- _WORK REQUEST_
Using the listing below, reproduce exactly the lines from the one with "Task: Toggle airplane mode tile" through the last, with all pictures left out.

*** TASK INPUTS ***

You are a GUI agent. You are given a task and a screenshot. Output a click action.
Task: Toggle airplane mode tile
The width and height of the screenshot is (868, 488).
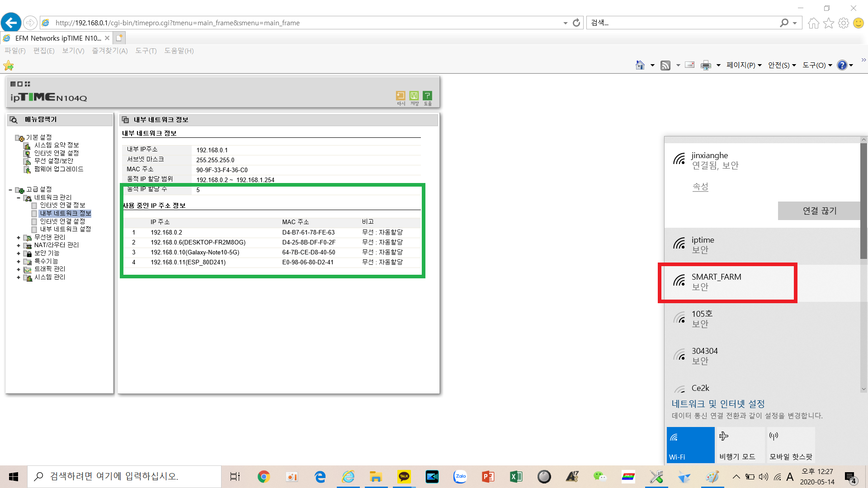(740, 445)
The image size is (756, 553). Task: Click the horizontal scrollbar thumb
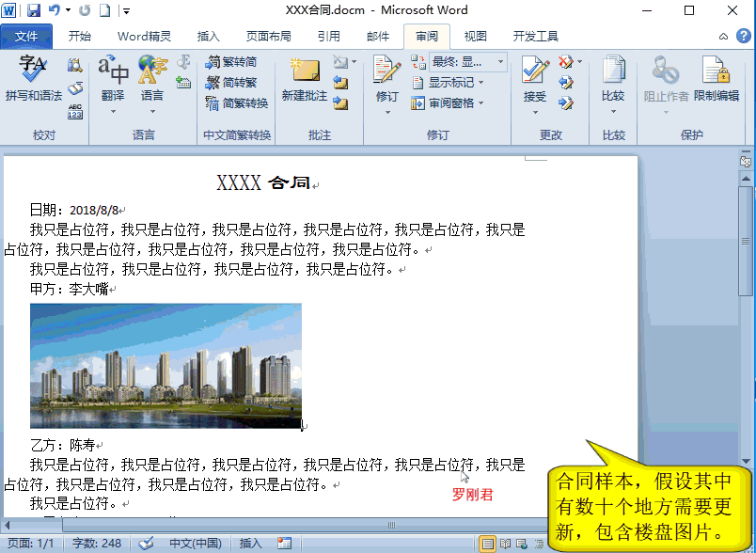(391, 525)
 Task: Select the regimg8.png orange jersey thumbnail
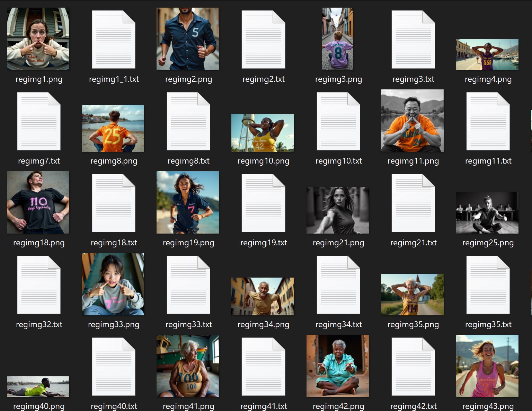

*** End of TASK INPUTS ***

- _SOLUTION_
Task: Toggle airplane mode tile
The width and height of the screenshot is (868, 488).
(740, 445)
The image size is (756, 553). Task: Click the horizontal scrollbar thumb
(391, 525)
 Task: Select the regimg8.png orange jersey thumbnail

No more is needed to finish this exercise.